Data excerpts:
____

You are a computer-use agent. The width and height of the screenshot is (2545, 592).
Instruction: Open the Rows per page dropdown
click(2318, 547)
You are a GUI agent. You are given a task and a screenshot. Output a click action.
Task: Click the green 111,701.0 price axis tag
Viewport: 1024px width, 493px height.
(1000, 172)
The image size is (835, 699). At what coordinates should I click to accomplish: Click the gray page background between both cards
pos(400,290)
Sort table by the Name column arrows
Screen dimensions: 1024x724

____

Required action:
Copy each line of the data above that holds "agent".

Answer below:
You are a computer-use agent. The width and height of the screenshot is (2545, 592).
You are a GUI agent. You are given a task and a screenshot. Output a click action.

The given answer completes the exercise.